In an e-mail exchange, Roberts explains that the inspiration for using boulders as surrogates for estimating quake activity came during a conversation he was having with a colleague. The colleague asked about detecting earthquakes on Mars and Roberts recalls regaling him with the Viking story. The colleague then asked: "Can you not see evidence of landslides triggered by marsquakes?"

Earthquakes, for instance, can trigger boulder falls that show a distinctive pattern. They dislodge a large number of bigger boulders on a slope at the epicenter. The number and size of dislodged boulders drop with distance along the fault on either side of the epicenter, where shaking is weaker.

For the Roberts' team, the quintessential examples involved rock falls associated with a 1981 quake in Greece, which occurred far enough from populated areas that the boulder falls the quake triggered have remained undisturbed, and rockfalls from the 2009 L'Aquila earthquake in central Italy.

Prior to the arrival of NASA's Mars Reconnaissance Orbiter at the red planet in March 2006, the answer to the colleague's question about spotting boulders and boulder trails in the dust would have been: No. Cameras aboard previous orbiters weren't able to produce images of sufficient detail to spot boulder-sized features. The HiRISE camera aboard MRO, however, can detect objects as small as 8 inches across.

“They are really amazing images,” Roberts says.

The team analyzed MRO images taken along a nearly 200-mile stretch of the parallel graben. Sloped walls on either side of these large gashes can rise as high as 1,600 feet. The researchers focused on walls that showed evidence of being fault scarps. The team found boulder falls that not only fit the pattern seen in quake-triggered boulder falls on Earth. In one location, boulder trails were clearly visible in the Martian dust the boulders rolled through. The deep graben could be sheltered from Martian winds, allowing old trails to look like new for long periods of time. Or the trails could indicate recent activity. The team cites other geological evidence that, combined with the trails, suggests recent activity.

One alternate explanation for the boulder falls centers on melting ice near the surface along graben rims, the researchers acknowledge. Such slides have been seen elsewhere on Mars. Slumping soil following the melt would send boulders tumbling down slope. But the distribution of sizes along the length of the graben would be far more random than the distribution the team saw.
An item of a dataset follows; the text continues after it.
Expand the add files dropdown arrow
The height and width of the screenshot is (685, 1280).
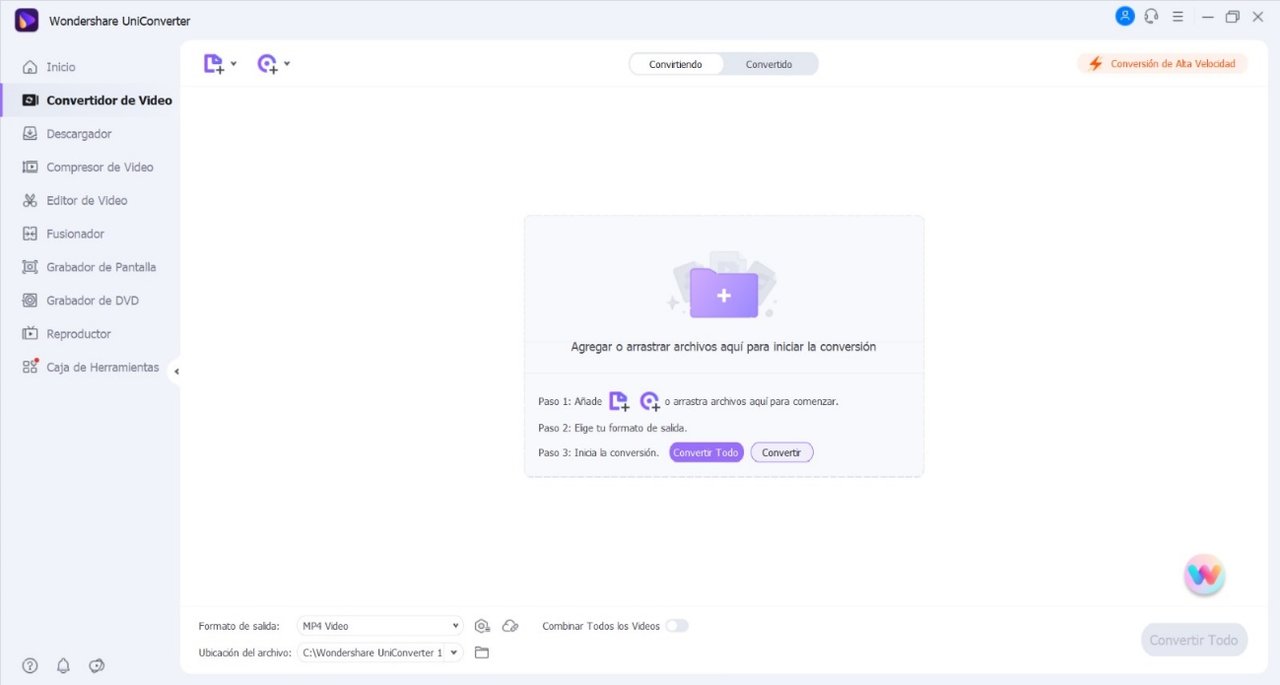tap(234, 64)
In addition, an enormous impact crater sits in the vicinity of Cerberus Fossae – a crater estimated to have formed some 2 million years ago. But the boulders taper off in size and number along a line in the crater's direction. If a smack to the crust had triggered the rockfalls, bigger rocks would appear more frequently in the sections of the grabens closest to the impact site, Roberts says. Since this tapering off indicates weak shaking, the boulder falls would have occurred after the impact that formed the crater.
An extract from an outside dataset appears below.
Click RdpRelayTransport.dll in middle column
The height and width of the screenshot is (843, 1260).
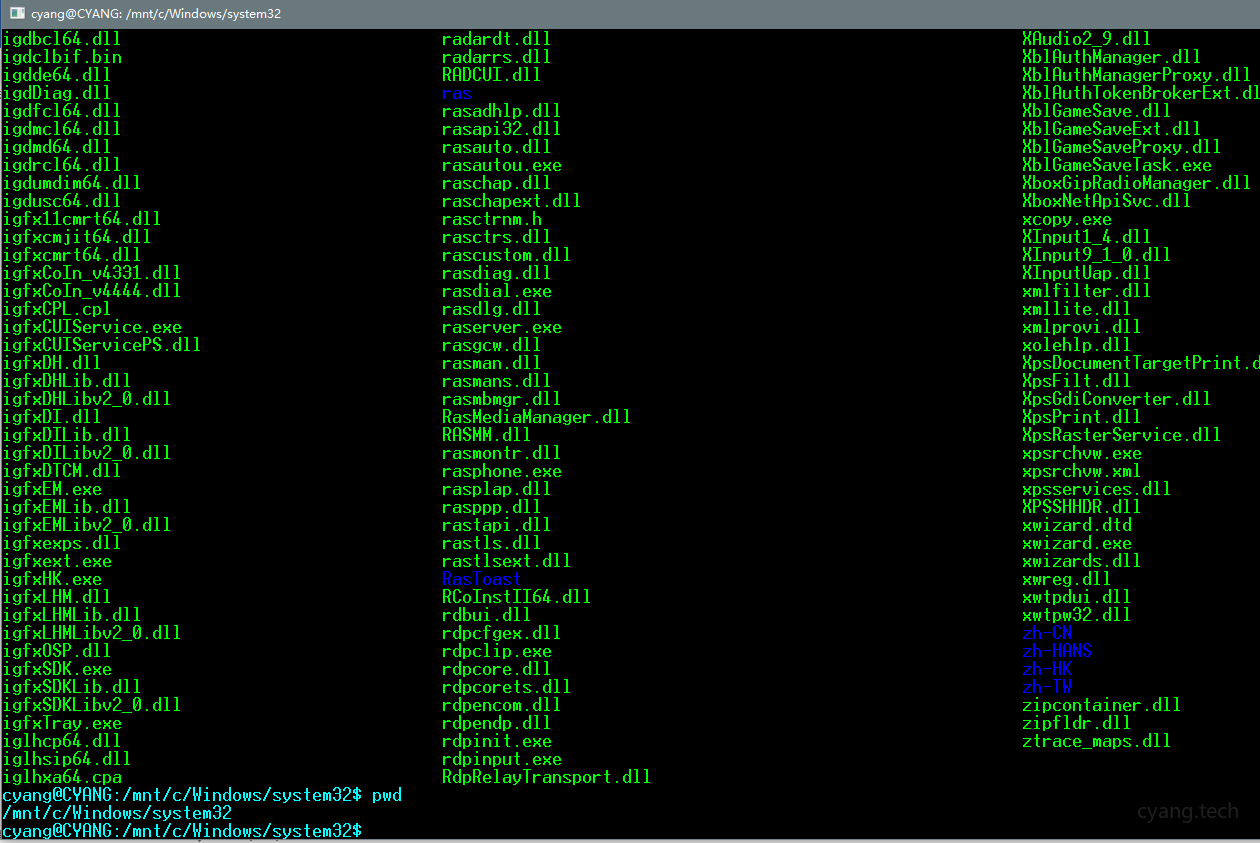tap(546, 777)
The team concludes that a series of earthquakes during the past 2 million years are a plausible explanation for the distribution of boulders they see in the graben, with quakes occurring at different times and places along the length of the southernmost graben of the two they examined.

Brown University's Dr. Head says that quake activity needn't be tied to active volcanism. He notes that quakes could come from long-term cooling of the conduits whose roofs collapsed to form the grabens.

But Roberts and his colleagues note that if the faults along Ceberus Fossae are still active, and if the activity is driven by the movement of magma through subsurface dikes, Mars could still be volcanically active – at least at this corner of the planet.